1. What is provided for monitoring in Maximo Application Suite

From Maximo Application Suite 8.2.0 a number of components in the IoT tool, and the Suite Licensing Service now produce prometheus based metrics and a number of pre-defined grafana dashboards are available to help monitor the components of the IoT tool and licensing issues.

The licensing dashboard can be used to monitor token and license usage over time such as expiration, app points, and product usage. The api stats are also available for overall usage, duration, and calls made.

Maximo Application Suite does not provide the Prometheus or Grafana deployments and these must be provided outside of Maximo Application Suite to take advantage of this monitoring.
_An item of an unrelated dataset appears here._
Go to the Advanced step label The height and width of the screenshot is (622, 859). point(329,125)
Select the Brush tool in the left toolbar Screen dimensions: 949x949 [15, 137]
The following sections will provide a guide as to how you can quickly get setup with a Prometheus and Grafana stack. There are various degrees of configuration that can be achieved based on your requirements (persistence, retention periods, security, etc)

Prometheus metrics endpoints

One the Prometheus Operator is installed a number of ServiceMonitor kind resources are created by the AppSuite Operator and IoT Operator in the MAS core namespace/project and the IoT namespace/project. These will be read by the Prometheus Operator to indicate the service that provides the metrics endpoint that Prometheus should call to gather metrics.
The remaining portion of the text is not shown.